Región

Raso blanco y negro acompaña a ‘Jesús en su Tercera Caída’

27 marzo, 2018 12:54

La Hermandad de Jesús en su Tercera Caída ha vuelto a regalar a los zamoranos y visitantes uno de los momentos más emotivos de la Semana Santa zamorana: la Plaza Mayor se hace oración y cántico en recuerdo “a todos los que cayeron en las contiendas absurdas de cualquier guerra. Y del cántico nace la esperanza y una certeza: la muerte no es el final”.

Con estas palabras, la hermandad relata el sentido del acto-oración en memoria de los fallecidos de la hermandad, cuando los cinco pasos son levantados al unísono y el coro de la hermandad interpreta ‘La muerte no es el final’, acompañado por la Banda de Música de Zamora. Acto seguido tiene lugar una oración por los hermanos fallecidos.

El desfile procesional ha partido de la iglesia de San Lázaro a las 20.30 horas con el sonido de los clarines, aunque mirando al cielo ante la lluvia intermitente que empezó a caer y que a más de uno sobresaltó. Los cofrades visten túnica y caperuz de raso negro y una capa de raso blanco con amplio vuelo, y portan un hachón rematado en farol con vela con el anagrama de la hermandad en los cristales. De allí salen los pasos ‘Jesús en su Tercera Caída', de Quintín de Torre (1947), 'La Despedida', de Enrique Pérez (1957) y 'Virgen de la Amargura', de Ramón Abrantes (1959).

Material de labranza como unos yugos convertidos en una cruz o unas rejas de arado transformadas en una pesada corona de espinas dotan de un simbolismo especial vinculado al campo a la escenificación de la Pasión.

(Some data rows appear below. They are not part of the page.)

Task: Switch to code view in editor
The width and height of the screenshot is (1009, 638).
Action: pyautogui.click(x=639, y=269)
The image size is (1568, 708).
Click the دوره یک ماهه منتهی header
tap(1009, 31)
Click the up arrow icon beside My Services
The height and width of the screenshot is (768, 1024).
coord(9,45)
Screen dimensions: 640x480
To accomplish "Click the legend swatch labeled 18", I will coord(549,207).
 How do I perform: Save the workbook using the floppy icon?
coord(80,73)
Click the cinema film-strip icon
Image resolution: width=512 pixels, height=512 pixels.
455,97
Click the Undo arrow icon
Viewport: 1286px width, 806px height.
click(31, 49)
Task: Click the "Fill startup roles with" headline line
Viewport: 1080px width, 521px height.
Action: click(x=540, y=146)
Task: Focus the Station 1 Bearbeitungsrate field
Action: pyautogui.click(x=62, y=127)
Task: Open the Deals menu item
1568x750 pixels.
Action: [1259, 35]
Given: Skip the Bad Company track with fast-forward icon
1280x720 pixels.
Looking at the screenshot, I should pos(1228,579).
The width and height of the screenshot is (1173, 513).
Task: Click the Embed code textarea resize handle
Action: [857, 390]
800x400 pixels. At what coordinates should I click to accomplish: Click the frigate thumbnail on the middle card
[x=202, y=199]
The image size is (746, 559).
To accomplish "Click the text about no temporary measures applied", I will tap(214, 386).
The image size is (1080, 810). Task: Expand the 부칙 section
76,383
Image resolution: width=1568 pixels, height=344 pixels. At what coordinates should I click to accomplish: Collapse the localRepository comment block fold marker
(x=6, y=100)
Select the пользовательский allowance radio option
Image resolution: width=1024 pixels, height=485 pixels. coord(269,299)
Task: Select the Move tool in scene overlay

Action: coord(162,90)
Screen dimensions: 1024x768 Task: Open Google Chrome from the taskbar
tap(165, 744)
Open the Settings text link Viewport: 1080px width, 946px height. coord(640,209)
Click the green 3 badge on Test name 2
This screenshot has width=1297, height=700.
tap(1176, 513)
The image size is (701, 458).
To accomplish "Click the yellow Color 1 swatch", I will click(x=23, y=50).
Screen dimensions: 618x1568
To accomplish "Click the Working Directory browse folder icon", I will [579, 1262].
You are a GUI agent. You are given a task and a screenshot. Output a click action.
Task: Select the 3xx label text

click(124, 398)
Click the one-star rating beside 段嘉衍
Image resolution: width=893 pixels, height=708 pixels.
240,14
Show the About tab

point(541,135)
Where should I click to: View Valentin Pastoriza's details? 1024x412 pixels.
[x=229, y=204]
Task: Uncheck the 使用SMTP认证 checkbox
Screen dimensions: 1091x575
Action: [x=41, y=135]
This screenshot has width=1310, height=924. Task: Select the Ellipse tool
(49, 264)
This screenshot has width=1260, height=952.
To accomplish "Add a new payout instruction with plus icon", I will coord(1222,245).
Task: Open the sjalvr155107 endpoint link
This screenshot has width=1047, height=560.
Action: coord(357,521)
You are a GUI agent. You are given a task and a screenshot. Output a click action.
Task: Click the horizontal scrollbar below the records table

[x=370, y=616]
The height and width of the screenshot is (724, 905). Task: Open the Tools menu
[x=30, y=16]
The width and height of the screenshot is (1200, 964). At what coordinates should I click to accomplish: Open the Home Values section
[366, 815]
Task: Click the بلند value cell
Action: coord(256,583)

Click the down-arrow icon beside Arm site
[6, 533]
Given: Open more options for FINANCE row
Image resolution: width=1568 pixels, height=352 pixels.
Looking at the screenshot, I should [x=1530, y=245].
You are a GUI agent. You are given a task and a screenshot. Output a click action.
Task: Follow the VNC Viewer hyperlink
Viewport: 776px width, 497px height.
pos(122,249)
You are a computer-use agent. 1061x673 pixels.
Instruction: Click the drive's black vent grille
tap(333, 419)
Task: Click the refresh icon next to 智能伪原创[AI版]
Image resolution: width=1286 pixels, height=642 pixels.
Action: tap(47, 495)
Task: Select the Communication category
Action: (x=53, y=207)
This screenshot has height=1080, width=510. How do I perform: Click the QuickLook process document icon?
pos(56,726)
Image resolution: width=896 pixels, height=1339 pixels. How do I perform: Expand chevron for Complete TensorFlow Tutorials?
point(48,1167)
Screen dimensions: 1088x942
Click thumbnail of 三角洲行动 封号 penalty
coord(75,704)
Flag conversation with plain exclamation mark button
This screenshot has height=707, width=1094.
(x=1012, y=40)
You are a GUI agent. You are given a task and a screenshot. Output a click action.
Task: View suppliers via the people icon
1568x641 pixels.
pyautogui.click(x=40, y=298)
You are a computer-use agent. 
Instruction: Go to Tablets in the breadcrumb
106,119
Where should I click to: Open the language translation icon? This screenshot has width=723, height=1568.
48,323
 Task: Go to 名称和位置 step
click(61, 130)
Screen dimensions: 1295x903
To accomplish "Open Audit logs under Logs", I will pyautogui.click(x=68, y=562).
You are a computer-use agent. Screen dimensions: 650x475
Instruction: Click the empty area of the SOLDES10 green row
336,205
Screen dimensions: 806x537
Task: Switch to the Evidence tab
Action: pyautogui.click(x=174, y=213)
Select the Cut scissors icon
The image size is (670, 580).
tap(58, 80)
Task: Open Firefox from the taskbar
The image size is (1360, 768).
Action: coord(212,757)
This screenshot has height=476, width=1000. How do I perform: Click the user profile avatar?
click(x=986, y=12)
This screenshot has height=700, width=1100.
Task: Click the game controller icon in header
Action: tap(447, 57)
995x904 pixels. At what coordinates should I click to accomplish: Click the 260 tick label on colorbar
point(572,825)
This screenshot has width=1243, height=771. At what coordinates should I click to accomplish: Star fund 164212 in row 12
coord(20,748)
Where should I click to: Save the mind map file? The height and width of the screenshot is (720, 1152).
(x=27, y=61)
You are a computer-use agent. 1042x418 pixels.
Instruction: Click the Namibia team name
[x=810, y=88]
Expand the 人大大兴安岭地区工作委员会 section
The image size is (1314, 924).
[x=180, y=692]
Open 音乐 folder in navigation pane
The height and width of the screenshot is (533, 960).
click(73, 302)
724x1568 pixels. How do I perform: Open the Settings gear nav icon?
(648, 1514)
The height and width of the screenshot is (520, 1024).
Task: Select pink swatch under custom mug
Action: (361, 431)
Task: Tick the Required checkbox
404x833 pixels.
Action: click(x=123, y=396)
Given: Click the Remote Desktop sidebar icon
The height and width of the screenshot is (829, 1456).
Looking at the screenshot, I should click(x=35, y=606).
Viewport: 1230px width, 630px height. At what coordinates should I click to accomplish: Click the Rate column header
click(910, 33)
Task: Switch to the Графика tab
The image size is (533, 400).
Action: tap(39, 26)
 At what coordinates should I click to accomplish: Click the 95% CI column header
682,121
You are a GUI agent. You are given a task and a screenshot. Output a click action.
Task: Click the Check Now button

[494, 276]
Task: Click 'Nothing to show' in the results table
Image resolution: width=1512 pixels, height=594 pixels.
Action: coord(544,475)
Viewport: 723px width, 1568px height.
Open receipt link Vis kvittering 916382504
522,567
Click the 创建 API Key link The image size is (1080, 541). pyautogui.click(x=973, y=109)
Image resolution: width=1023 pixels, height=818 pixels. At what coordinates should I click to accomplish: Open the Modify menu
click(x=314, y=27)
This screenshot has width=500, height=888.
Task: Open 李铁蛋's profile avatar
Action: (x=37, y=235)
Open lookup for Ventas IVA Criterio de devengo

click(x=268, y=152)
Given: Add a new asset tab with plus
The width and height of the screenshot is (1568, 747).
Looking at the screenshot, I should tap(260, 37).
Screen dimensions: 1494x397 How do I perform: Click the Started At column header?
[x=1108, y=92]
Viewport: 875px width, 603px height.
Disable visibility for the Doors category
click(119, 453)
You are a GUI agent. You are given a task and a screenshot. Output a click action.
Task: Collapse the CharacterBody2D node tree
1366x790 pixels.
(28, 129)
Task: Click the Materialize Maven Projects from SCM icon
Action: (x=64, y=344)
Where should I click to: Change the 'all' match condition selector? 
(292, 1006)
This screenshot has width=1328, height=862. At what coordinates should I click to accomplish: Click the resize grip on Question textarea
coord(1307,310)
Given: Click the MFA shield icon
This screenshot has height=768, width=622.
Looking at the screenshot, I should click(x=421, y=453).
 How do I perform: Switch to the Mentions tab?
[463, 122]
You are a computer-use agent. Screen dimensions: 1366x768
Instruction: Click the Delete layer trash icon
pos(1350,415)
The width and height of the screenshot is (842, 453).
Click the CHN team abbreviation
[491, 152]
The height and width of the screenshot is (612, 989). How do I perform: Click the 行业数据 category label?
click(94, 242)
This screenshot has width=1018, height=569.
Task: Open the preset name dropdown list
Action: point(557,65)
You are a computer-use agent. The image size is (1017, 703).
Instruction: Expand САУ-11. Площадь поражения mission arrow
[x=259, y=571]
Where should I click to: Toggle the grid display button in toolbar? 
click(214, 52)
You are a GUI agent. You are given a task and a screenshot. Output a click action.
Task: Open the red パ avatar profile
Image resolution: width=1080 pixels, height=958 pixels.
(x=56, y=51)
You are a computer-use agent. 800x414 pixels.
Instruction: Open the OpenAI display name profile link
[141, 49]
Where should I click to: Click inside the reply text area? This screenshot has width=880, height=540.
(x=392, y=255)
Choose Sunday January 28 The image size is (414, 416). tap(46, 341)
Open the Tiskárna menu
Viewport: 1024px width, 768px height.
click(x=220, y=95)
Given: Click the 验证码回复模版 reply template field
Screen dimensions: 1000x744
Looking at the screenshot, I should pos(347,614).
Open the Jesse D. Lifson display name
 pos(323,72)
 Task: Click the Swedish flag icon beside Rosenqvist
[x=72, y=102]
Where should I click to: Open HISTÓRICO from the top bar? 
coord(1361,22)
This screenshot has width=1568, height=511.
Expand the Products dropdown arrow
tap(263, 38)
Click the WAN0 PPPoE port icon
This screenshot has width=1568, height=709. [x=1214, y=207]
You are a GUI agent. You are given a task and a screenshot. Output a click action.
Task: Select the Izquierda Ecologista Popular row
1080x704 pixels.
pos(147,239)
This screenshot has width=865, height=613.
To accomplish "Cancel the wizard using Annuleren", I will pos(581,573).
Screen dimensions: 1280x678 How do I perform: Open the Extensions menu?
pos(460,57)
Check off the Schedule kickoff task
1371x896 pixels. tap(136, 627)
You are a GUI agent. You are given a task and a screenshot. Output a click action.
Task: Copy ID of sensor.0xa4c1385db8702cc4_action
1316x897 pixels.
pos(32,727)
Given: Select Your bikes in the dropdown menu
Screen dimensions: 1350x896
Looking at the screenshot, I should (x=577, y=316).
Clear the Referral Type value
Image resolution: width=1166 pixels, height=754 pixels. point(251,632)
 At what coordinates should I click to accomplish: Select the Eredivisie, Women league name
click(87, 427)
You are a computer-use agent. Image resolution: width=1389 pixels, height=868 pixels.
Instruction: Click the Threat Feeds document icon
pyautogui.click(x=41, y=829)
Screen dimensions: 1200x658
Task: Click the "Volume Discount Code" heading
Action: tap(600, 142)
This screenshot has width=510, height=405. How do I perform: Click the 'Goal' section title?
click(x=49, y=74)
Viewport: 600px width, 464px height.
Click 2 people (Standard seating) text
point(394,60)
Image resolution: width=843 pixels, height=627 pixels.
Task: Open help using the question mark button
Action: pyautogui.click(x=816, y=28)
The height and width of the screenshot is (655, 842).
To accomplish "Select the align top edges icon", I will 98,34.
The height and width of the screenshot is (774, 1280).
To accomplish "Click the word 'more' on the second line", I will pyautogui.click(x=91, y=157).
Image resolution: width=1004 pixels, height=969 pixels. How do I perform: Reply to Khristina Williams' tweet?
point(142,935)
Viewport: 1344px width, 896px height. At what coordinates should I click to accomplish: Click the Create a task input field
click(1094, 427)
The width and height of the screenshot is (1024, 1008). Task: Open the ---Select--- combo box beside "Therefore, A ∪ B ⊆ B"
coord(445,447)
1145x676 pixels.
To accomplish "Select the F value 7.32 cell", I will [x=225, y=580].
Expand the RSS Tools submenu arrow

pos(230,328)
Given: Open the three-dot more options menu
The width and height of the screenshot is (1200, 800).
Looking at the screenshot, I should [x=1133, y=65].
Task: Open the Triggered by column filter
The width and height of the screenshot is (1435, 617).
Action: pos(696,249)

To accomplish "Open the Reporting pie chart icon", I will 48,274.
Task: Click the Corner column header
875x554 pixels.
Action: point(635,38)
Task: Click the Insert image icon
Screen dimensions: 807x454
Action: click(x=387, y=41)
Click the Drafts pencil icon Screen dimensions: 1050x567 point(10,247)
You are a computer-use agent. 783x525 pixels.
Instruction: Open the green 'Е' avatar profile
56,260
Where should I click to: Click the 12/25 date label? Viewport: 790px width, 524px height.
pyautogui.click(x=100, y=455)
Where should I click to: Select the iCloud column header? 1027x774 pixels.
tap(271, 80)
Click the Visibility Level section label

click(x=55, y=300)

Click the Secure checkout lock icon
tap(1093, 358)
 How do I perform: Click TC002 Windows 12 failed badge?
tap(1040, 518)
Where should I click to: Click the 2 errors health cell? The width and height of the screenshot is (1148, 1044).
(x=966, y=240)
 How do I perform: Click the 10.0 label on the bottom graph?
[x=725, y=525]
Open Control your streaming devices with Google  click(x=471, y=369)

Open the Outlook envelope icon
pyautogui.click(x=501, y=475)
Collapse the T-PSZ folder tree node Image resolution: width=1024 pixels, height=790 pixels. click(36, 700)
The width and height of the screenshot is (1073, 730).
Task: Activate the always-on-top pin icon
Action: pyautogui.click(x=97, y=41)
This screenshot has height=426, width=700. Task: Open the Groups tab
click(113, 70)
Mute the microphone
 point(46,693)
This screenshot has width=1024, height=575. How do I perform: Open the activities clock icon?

Esta hermandad zamorana, conocida popularmente como la de los excombatientes por el contexto de su fundación en el año 1942, ha enriquecido su estética procesional gracias a las donaciones realizadas por el escultor local José Luis Alonso Coomonte. Este artista ha firmado tanto la Cruz de Yugos como la Corona de Espinas, dos de los elementos más simbólicos que procesionan la tarde del Lunes Santo. La primera es una cruz realizada con yugos atados entre sí con las correas de los bueyes, que figura entre la quincena de cruces procesionales donadas por Coomonte a la cofradía para que se muestren en la parte inicial del desfile, a las que se ha añadido este año una cruz de hueso donada por un hermano de la cofradía.

Coomonte ambién es autor de una pequeña cruz de raíz de membrillo que tradicionalmente porta el hermano más pequeño que participa en el desfile. La Corona de Espinas forjada con más de medio centenar de rejas de arado por Coomonte es tan pesada que ha de ser portada en andas por treinta y seis cofrades.

Una estética muy particular que nació en la posguerra y que ha evolucionado a lo largo de los años para instalarse, definitivamente, en el corazón de los zamoranos por derecho propio.